*Records for the exercise*
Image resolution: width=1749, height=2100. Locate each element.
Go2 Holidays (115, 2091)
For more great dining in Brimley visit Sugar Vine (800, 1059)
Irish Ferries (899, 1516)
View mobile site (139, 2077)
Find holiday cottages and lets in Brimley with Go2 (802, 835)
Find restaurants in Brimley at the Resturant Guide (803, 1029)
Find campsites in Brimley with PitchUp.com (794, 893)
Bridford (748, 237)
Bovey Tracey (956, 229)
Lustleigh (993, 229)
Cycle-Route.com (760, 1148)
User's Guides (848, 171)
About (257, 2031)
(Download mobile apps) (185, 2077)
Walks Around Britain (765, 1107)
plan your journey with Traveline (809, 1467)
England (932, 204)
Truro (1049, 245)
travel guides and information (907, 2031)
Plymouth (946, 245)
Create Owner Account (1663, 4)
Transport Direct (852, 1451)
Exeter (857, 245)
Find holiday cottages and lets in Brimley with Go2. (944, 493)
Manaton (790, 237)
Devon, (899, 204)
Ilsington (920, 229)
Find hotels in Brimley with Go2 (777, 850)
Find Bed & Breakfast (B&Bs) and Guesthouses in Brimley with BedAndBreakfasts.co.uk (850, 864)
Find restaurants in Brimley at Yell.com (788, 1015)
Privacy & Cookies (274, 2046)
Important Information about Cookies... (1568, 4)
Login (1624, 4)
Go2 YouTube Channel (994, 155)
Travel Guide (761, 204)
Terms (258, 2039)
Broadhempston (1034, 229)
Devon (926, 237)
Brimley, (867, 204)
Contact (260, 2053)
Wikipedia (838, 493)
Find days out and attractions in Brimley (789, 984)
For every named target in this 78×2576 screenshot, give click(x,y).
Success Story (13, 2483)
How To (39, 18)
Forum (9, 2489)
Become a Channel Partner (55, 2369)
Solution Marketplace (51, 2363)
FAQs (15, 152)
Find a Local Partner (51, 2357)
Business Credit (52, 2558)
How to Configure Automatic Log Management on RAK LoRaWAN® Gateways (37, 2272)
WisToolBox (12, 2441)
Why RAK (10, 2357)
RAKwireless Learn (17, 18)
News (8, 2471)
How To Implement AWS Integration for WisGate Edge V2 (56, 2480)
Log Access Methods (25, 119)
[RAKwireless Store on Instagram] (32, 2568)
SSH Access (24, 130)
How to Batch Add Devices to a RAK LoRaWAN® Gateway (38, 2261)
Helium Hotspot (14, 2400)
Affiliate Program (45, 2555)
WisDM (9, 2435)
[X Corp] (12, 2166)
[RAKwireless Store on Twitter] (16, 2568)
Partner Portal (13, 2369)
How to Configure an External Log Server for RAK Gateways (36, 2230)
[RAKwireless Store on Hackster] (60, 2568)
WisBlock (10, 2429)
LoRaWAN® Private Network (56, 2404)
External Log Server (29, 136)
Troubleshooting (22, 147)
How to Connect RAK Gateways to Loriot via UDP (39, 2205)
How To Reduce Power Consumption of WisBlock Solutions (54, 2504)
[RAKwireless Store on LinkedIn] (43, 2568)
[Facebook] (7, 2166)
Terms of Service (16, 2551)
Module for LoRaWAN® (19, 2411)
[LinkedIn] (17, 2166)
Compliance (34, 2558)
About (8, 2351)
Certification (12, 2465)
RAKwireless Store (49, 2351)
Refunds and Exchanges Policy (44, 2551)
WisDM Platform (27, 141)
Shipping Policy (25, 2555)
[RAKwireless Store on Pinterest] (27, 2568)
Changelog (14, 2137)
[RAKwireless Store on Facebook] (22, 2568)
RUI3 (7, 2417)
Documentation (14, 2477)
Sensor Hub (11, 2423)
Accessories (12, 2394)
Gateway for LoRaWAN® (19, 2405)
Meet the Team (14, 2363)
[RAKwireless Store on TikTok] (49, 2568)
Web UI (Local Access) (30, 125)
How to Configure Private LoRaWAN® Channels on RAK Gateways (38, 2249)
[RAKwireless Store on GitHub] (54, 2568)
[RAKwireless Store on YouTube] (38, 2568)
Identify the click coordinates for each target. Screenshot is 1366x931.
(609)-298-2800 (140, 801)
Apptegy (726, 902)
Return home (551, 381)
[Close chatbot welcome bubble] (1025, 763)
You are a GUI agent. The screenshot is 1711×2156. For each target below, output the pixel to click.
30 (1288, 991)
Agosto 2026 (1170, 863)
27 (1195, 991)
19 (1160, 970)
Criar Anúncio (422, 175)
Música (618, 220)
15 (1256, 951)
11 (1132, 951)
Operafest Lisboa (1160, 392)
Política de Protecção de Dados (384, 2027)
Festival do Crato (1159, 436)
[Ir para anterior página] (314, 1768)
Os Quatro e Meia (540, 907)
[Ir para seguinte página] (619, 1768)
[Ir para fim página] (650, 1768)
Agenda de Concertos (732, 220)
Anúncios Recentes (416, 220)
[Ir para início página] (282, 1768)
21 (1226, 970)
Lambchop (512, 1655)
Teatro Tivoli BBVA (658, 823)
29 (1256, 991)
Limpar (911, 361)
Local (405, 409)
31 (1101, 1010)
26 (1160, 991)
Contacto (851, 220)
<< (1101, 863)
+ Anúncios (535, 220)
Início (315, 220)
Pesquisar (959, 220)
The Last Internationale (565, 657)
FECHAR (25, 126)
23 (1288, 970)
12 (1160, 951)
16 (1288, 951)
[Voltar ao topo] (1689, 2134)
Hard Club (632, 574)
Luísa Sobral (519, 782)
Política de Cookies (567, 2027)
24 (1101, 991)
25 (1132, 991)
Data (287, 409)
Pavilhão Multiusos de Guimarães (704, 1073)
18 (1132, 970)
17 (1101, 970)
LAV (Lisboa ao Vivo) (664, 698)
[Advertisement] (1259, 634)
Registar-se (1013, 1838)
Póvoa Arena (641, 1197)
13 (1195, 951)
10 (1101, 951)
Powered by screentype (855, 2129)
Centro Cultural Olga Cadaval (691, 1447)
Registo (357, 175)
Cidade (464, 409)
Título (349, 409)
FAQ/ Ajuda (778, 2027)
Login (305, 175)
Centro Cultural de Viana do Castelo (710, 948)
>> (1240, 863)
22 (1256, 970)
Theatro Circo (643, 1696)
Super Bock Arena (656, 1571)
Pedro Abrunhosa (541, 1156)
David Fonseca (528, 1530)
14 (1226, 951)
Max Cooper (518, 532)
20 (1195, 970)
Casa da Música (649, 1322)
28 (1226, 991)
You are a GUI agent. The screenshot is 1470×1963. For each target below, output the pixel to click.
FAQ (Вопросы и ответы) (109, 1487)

*What you should do*
Retype the records in full, keeping every word as it is.

*Task response*
Image resolution: width=1749, height=2100. Locate each element.
Go2 Holidays (115, 2091)
For more great dining in Brimley visit Sugar Vine (800, 1059)
Irish Ferries (899, 1516)
View mobile site (139, 2077)
Find holiday cottages and lets in Brimley with Go2 (802, 835)
Find restaurants in Brimley at the Resturant Guide (803, 1029)
Find campsites in Brimley with PitchUp.com (794, 893)
Bridford (748, 237)
Bovey Tracey (956, 229)
Lustleigh (993, 229)
Cycle-Route.com (760, 1148)
User's Guides (848, 171)
About (257, 2031)
(Download mobile apps) (185, 2077)
Walks Around Britain (765, 1107)
plan your journey with Traveline (809, 1467)
England (932, 204)
Truro (1049, 245)
travel guides and information (907, 2031)
Plymouth (946, 245)
Create Owner Account (1663, 4)
Transport Direct (852, 1451)
Exeter (857, 245)
Find holiday cottages and lets in Brimley with Go2. (944, 493)
Manaton (790, 237)
Devon, (899, 204)
Ilsington (920, 229)
Find hotels in Brimley with Go2 (777, 850)
Find Bed & Breakfast (B&Bs) and Guesthouses in Brimley with BedAndBreakfasts.co.uk (850, 864)
Find restaurants in Brimley at Yell.com (788, 1015)
Privacy & Cookies (274, 2046)
Important Information about Cookies... (1568, 4)
Login (1624, 4)
Go2 YouTube Channel (994, 155)
Travel Guide (761, 204)
Terms (258, 2039)
Broadhempston (1034, 229)
Devon (926, 237)
Brimley, (867, 204)
Contact (260, 2053)
Wikipedia (838, 493)
Find days out and attractions in Brimley (789, 984)
For every named target in this 78×2576 screenshot, give click(x,y).
Success Story (13, 2483)
How To (39, 18)
Forum (9, 2489)
Become a Channel Partner (55, 2369)
Solution Marketplace (51, 2363)
FAQs (15, 152)
Find a Local Partner (51, 2357)
Business Credit (52, 2558)
How to Configure Automatic Log Management on RAK LoRaWAN® Gateways (37, 2272)
WisToolBox (12, 2441)
Why RAK (10, 2357)
RAKwireless Learn (17, 18)
News (8, 2471)
How To Implement AWS Integration for WisGate Edge V2 (56, 2480)
Log Access Methods (25, 119)
[RAKwireless Store on Instagram] (32, 2568)
SSH Access (24, 130)
How to Batch Add Devices to a RAK LoRaWAN® Gateway (38, 2261)
Helium Hotspot (14, 2400)
Affiliate Program (45, 2555)
WisDM (9, 2435)
[X Corp] (12, 2166)
[RAKwireless Store on Twitter] (16, 2568)
Partner Portal (13, 2369)
How to Configure an External Log Server for RAK Gateways (36, 2230)
[RAKwireless Store on Hackster] (60, 2568)
WisBlock (10, 2429)
LoRaWAN® Private Network (56, 2404)
External Log Server (29, 136)
Troubleshooting (22, 147)
How to Connect RAK Gateways to Loriot via UDP (39, 2205)
How To Reduce Power Consumption of WisBlock Solutions (54, 2504)
[RAKwireless Store on LinkedIn] (43, 2568)
[Facebook] (7, 2166)
Terms of Service (16, 2551)
Module for LoRaWAN® (19, 2411)
[LinkedIn] (17, 2166)
Compliance (34, 2558)
About (8, 2351)
Certification (12, 2465)
RAKwireless Store (49, 2351)
Refunds and Exchanges Policy (44, 2551)
WisDM Platform (27, 141)
Shipping Policy (25, 2555)
[RAKwireless Store on Pinterest] (27, 2568)
Changelog (14, 2137)
[RAKwireless Store on Facebook] (22, 2568)
RUI3 (7, 2417)
Documentation (14, 2477)
Sensor Hub (11, 2423)
Accessories (12, 2394)
Gateway for LoRaWAN® (19, 2405)
Meet the Team (14, 2363)
[RAKwireless Store on TikTok] (49, 2568)
Web UI (Local Access) (30, 125)
How to Configure Private LoRaWAN® Channels on RAK Gateways (38, 2249)
[RAKwireless Store on GitHub] (54, 2568)
[RAKwireless Store on YouTube] (38, 2568)
Identify the click coordinates for each target. Screenshot is 1366x931.
(609)-298-2800 (140, 801)
Apptegy (726, 902)
Return home (551, 381)
[Close chatbot welcome bubble] (1025, 763)
You are a GUI agent. The screenshot is 1711×2156. For each target below, output the pixel to click.
30 (1288, 991)
Agosto 2026 (1170, 863)
27 (1195, 991)
19 (1160, 970)
Criar Anúncio (422, 175)
Música (618, 220)
15 (1256, 951)
11 (1132, 951)
Operafest Lisboa (1160, 392)
Política de Protecção de Dados (384, 2027)
Festival do Crato (1159, 436)
[Ir para anterior página] (314, 1768)
Os Quatro e Meia (540, 907)
[Ir para seguinte página] (619, 1768)
[Ir para fim página] (650, 1768)
Agenda de Concertos (732, 220)
Anúncios Recentes (416, 220)
[Ir para início página] (282, 1768)
21 (1226, 970)
Lambchop (512, 1655)
Teatro Tivoli BBVA (658, 823)
29 (1256, 991)
Limpar (911, 361)
Local (405, 409)
31 (1101, 1010)
26 (1160, 991)
Contacto (851, 220)
<< (1101, 863)
+ Anúncios (535, 220)
Início (315, 220)
Pesquisar (959, 220)
The Last Internationale (565, 657)
FECHAR (25, 126)
23 (1288, 970)
12 (1160, 951)
16 (1288, 951)
[Voltar ao topo] (1689, 2134)
Hard Club (632, 574)
Luísa Sobral (519, 782)
Política de Cookies (567, 2027)
24 (1101, 991)
25 (1132, 991)
Data (287, 409)
Pavilhão Multiusos de Guimarães (704, 1073)
18 (1132, 970)
17 (1101, 970)
LAV (Lisboa ao Vivo) (664, 698)
[Advertisement] (1259, 634)
Registar-se (1013, 1838)
Póvoa Arena (641, 1197)
13 (1195, 951)
10 (1101, 951)
Powered by screentype (855, 2129)
Centro Cultural Olga Cadaval (691, 1447)
Registo (357, 175)
Cidade (464, 409)
Título (349, 409)
FAQ/ Ajuda (778, 2027)
Login (305, 175)
Centro Cultural de Viana do Castelo (710, 948)
>> (1240, 863)
22 (1256, 970)
Theatro Circo (643, 1696)
Super Bock Arena (656, 1571)
Pedro Abrunhosa (541, 1156)
David Fonseca (528, 1530)
14 (1226, 951)
Max Cooper (518, 532)
20 (1195, 970)
Casa da Música (649, 1322)
28 (1226, 991)
You are a GUI agent. The screenshot is 1470×1963. For each target below, output the pixel to click.
FAQ (Вопросы и ответы) (109, 1487)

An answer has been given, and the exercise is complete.